Art and Fear

by Paul Virilio

Published 1 January 2003
Paul Virilio traces the twin development of art and science over the 20th Century, a development that emerges as a nightmare dance of death. In Virilio's vision, art and science vie with each other for the destruction of the human form as we know it. At the start of the 21st century science has finally left art behind as genetic engineers prepare to turn themselves into the worst of expressionists, the Human Genome Project their godless manifesto, the human being, the raw material for new and monstrous forms of life. Virilio makes all the connections clear: between the way early 20th Century avant-gardes twisted and tortured the human form before making it vanish in abstraction and the blasting to bits of men who were no more than cannon fodder in the trenches of the Great War; between the German Expressionists' hate-filled portraits of the damned and the "medical" experiments of the Nazi eugenicists; between the mangled messages of sensationalist advertising and terrorism.
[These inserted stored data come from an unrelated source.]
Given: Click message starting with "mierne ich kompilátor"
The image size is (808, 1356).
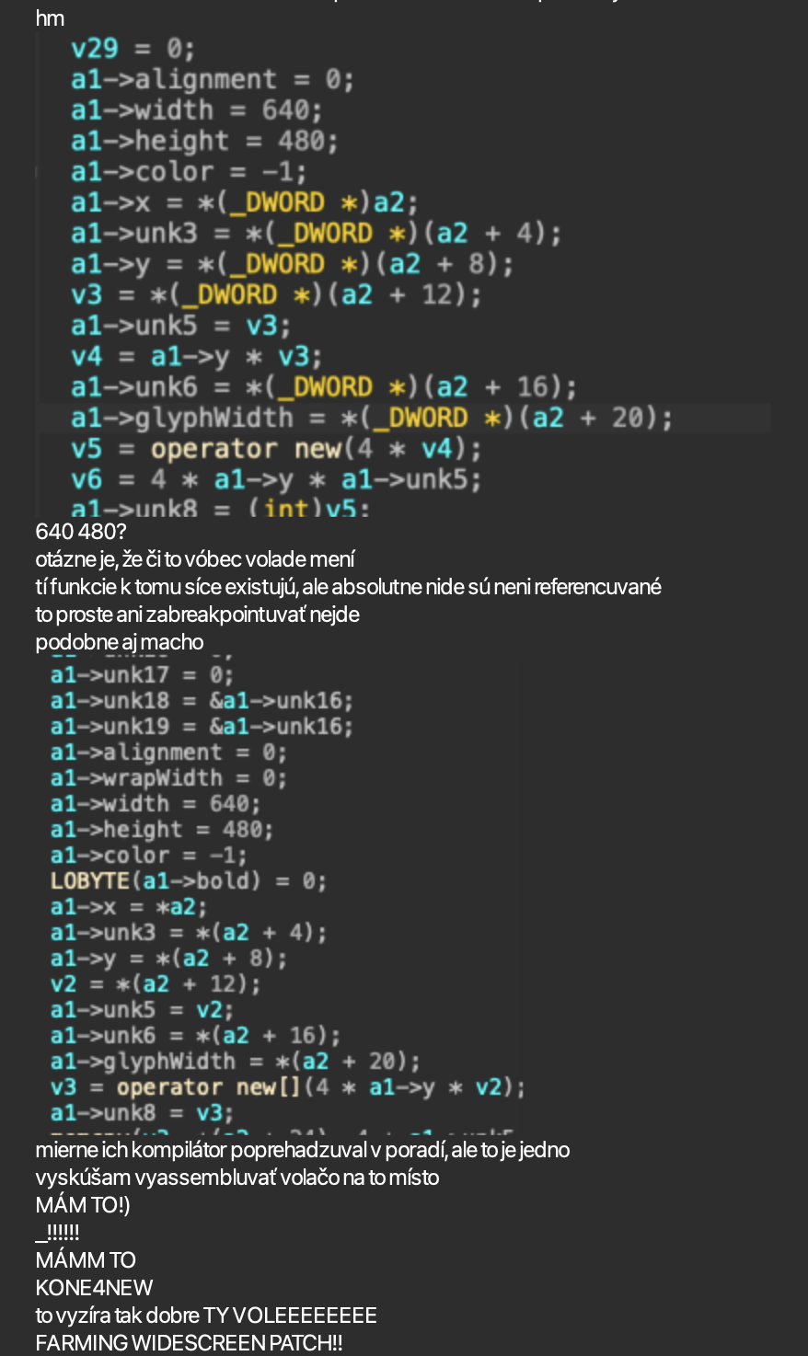Looking at the screenshot, I should pos(302,1150).
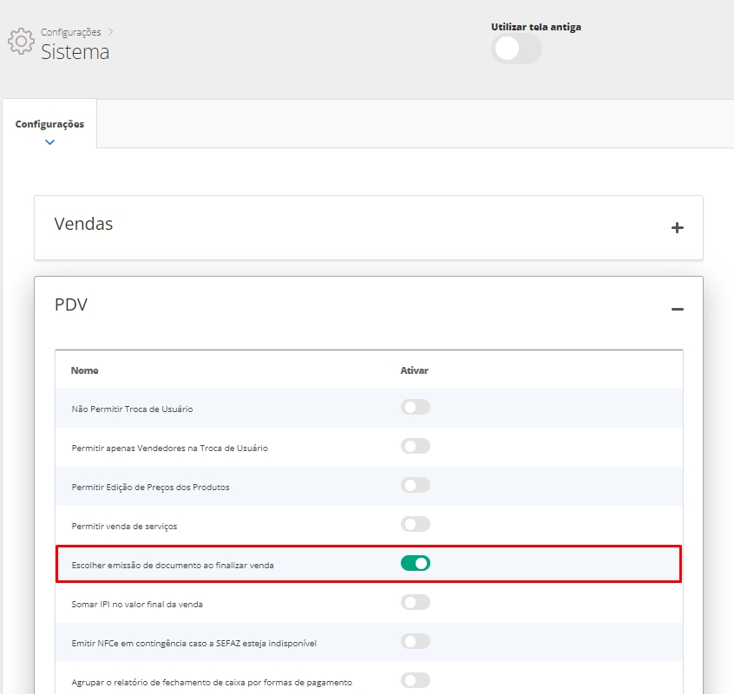The width and height of the screenshot is (734, 694).
Task: Disable Escolher emissão de documento toggle
Action: (416, 564)
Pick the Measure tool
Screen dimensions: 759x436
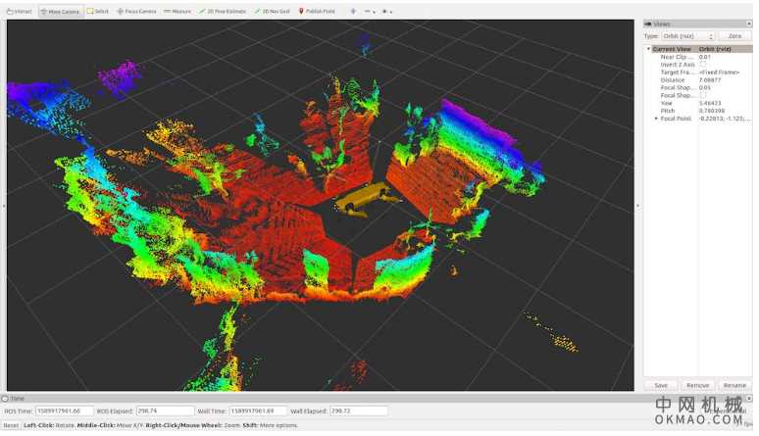point(177,11)
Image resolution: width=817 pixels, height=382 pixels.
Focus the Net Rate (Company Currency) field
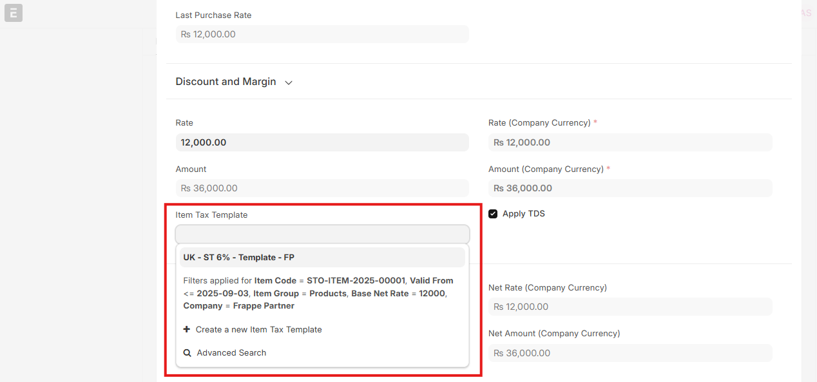[630, 307]
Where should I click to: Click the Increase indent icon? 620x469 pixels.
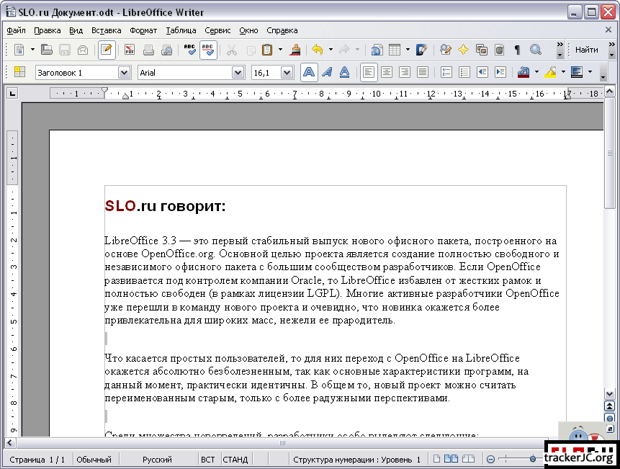tap(500, 72)
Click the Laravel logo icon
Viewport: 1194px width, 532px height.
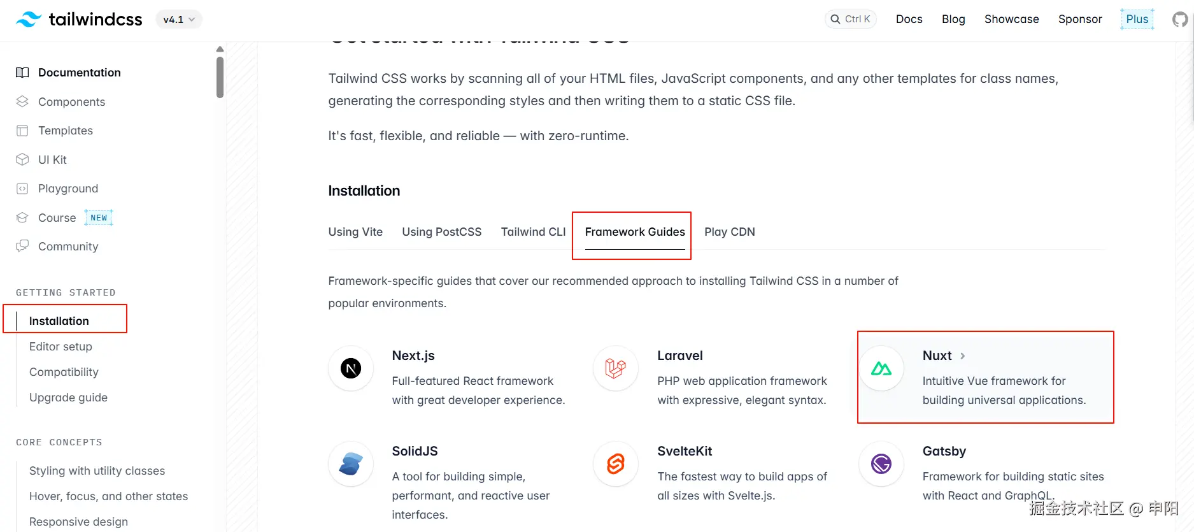pyautogui.click(x=616, y=368)
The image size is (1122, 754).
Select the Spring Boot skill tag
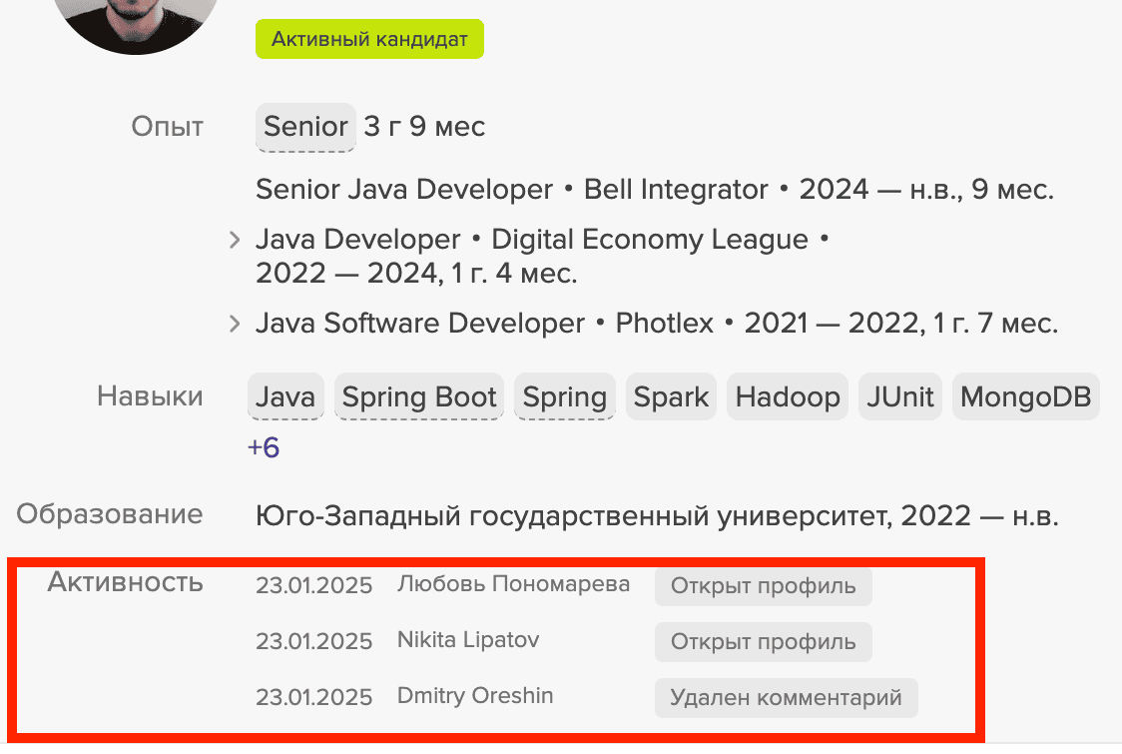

A brutal logic rules this shattering of representation: our ways of seeing are now fatally shaped by unprecedented "scientific" modes of destruction.

Negative Horizon

by Paul Virilio and Michael Degener

Published 1 March 2005
Negative Horizon is Paul Virilio's most original and unified exploration of the key themes and ideas running through his work and thought. Provocatively and forcefully written, it sets out Virilio's theory of dromoscopy: a means of apprehending speed and its pivotal - and potentially destructive - role in contemporary global society. Applying this theory to Western political and military history, Virilio exposes a compulsion to accelerate, and the rise of a politics of time - encapsulated in the importance accorded to speed - over territorial politics of space. Moving through human history from the cave paintings at Lascaux that depict the first hunters, through the domestication of animals and the building of the first roads, to the 'stealth technologies' deployed in contemporary warfare, Virilio shows how resistance to speed and movement has consistently been eroded, and the physical world adapted, in order to satisfy the urge to move further and faster. In exposing what he believes to be the consequences of this constant acceleration for human sensory perception and, ultimately, global democracy, Virilio offers a vision of history and politics as disturbing as it is original.
This new translation by Michael Degener makes available in English for the first time, one of Virilio's seminal works - set to be required reading for anyone interested in the rise of new technologies and the direction of global politics.